I'm back in the USA and I finally arrived at my next destination the Monitor National Marine Sanctuary (MNMS) 

It was a nice trip, but it sure is a lot colder in Newport News, Virginia than I thought it would be. The high temperature for the day is about 30º F (-1º C). Luckily, my fur coat has kept me warm!

When I arrived, I was met by Sanctuary Sam and the Monitor staff.

This is me with sanctuary Sam, signing my name in the visitors book.

Sam is the mascot for the Office of National Marine Sanctuaries, and he is really nice and seems very excitable. Sam has been very helpful in answering a lot of my questions.

My first question to Sam was what is a sanctuary? Sam explained that a sanctuary is a marine protected area and that NOAA is in charge of 14 marine protected areas in US waters. So a “Sanctuary” is a bit like our “Nature Reserve” back home, only bigger.
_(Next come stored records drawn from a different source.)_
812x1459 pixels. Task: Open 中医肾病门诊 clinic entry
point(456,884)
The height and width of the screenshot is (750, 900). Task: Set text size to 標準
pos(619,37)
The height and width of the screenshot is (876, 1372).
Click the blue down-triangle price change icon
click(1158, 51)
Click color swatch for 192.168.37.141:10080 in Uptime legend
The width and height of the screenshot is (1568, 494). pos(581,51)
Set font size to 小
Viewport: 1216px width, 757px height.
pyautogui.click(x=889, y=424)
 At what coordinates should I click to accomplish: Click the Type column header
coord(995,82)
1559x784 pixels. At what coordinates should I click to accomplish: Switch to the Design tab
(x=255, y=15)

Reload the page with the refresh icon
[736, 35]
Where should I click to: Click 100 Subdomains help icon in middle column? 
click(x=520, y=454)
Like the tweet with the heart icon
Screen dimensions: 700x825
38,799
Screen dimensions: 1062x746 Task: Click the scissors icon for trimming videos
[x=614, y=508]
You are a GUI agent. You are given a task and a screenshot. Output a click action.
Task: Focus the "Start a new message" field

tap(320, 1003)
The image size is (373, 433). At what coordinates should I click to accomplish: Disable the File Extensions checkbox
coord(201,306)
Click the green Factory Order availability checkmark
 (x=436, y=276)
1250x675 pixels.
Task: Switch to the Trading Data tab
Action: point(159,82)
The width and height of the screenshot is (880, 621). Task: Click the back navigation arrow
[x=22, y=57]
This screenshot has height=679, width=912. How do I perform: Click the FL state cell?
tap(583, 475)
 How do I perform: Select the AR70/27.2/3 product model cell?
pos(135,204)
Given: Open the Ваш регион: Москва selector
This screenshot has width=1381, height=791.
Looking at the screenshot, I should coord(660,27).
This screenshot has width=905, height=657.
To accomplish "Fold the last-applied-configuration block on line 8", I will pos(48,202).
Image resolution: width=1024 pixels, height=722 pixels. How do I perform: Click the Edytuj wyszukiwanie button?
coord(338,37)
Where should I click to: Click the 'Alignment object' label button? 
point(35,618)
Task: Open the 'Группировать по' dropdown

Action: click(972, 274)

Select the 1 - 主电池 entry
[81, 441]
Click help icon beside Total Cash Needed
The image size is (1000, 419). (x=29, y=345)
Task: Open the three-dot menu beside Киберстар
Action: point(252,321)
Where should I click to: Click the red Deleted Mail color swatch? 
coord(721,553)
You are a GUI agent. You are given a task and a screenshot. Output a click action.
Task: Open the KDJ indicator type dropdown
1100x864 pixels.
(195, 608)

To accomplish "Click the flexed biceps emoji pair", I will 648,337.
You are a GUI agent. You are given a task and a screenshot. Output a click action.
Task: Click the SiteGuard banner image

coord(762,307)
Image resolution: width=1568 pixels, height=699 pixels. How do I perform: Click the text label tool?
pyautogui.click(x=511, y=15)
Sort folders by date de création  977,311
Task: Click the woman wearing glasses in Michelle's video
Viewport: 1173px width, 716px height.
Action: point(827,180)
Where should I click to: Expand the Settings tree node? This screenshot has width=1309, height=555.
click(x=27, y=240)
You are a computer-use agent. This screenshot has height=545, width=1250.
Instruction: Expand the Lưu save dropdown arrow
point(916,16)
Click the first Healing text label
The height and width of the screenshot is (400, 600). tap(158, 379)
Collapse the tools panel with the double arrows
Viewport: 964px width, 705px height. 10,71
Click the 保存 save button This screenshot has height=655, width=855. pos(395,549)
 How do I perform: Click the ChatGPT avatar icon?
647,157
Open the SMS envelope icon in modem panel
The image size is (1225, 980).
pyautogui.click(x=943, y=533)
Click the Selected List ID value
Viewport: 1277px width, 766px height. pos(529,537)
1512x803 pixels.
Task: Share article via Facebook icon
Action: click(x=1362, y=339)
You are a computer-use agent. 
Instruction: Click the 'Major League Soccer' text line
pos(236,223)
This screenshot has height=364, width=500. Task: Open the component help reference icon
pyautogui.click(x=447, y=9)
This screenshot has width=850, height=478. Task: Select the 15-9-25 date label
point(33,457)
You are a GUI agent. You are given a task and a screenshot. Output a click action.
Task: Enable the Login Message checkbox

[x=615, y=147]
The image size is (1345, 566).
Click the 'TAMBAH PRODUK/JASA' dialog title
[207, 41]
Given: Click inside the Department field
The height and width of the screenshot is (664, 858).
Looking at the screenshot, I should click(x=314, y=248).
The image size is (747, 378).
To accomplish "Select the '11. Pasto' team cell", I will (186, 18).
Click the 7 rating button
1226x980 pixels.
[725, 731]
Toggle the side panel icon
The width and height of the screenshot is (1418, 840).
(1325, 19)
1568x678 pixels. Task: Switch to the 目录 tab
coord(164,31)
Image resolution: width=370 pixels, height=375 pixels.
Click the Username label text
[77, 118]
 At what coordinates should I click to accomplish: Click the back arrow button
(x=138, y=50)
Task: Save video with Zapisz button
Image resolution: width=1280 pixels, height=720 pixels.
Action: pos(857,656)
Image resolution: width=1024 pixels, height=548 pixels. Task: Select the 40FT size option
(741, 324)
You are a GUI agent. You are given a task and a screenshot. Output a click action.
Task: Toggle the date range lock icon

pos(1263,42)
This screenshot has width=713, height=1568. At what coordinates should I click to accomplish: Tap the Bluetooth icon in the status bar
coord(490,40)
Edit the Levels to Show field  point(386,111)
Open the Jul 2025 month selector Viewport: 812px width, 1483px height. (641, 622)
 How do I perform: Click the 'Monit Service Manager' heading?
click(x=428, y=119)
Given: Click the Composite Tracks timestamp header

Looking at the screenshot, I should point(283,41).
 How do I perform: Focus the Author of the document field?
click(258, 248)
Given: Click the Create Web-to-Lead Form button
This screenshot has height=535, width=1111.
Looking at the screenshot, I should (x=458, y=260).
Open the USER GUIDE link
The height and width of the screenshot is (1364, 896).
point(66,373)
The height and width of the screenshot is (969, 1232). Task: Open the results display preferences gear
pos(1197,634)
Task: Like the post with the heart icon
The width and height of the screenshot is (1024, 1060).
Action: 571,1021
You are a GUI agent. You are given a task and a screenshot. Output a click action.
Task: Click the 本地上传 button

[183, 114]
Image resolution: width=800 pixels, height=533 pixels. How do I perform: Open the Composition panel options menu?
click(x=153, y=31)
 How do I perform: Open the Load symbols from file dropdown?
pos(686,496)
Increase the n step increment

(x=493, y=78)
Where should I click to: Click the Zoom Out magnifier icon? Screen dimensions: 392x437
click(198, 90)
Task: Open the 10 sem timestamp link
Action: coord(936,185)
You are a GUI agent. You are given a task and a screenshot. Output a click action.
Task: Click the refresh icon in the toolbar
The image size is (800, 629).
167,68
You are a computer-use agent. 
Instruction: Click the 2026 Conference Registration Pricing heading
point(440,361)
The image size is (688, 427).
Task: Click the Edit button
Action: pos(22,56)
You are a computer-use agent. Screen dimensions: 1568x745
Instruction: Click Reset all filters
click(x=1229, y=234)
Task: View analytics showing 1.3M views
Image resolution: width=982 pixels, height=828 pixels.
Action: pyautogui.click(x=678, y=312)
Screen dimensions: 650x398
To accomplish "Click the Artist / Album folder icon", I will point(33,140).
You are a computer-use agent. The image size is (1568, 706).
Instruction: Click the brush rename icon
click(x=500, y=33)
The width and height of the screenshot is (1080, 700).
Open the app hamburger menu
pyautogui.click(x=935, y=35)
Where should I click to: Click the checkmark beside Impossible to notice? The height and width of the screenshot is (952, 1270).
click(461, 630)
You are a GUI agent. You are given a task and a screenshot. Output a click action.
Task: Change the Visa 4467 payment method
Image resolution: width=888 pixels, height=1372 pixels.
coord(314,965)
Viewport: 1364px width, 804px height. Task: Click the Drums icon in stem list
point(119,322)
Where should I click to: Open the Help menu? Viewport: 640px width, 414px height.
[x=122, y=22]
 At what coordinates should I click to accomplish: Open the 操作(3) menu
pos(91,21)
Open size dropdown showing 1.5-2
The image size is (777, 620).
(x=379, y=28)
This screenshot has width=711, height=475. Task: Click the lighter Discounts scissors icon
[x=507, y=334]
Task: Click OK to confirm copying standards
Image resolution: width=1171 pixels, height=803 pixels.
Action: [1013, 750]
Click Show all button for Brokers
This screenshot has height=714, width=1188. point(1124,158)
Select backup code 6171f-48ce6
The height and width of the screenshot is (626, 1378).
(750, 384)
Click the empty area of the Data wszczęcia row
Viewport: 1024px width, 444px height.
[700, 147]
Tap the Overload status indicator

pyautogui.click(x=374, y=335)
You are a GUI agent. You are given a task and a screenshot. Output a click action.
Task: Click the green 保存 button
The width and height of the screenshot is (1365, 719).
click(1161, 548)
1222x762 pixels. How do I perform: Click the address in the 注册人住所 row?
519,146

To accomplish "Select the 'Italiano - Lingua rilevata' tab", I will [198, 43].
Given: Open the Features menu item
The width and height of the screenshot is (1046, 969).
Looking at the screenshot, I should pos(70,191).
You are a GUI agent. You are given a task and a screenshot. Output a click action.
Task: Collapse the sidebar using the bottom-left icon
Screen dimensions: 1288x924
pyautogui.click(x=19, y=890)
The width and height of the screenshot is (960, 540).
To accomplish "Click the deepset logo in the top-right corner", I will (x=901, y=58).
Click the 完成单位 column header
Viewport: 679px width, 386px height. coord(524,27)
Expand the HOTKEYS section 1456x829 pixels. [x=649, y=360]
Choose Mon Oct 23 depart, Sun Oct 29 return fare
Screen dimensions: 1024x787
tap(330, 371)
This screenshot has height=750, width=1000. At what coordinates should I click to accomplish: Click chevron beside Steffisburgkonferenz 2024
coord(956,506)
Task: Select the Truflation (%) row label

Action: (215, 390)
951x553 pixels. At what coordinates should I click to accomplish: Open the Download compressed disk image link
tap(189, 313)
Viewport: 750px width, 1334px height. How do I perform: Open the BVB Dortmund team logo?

So I asked Sam when I would meet NOAH. Sam made a laughing bark kind of sound. He explained that it was not NOAH, but was actually called NOAA. Sam went on to explain that NOAA is a government agency, and the initials stand for the “National Oceanic and Atmospheric Administration.” I did feel a bit silly as I thought Noah was a person I was going to meet. I said to Sam I would call them NOAA if that was alright. The long version is a bit difficult for a bear like me to pronounce.

Sam said that NOAA does all kinds of things, such as predict the weather, track hurricanes, analyze data from satellites, map the coasts, monitor fishing, and protect the ocean. I am sure I will find out a lot more about the things NOAA does over the next few months but if you want to know more about what they do now you can check out their website

Sam told me that in 1975 the Monitor NMS was the very first sanctuary created in the United States. I asked Sam why it is named the Monitor, and he explained that it is because this sanctuary is actually protecting a famous US shipwreck—the USS Monitor. The ship was one of the early ironclad ships built during the US Civil War in 1862.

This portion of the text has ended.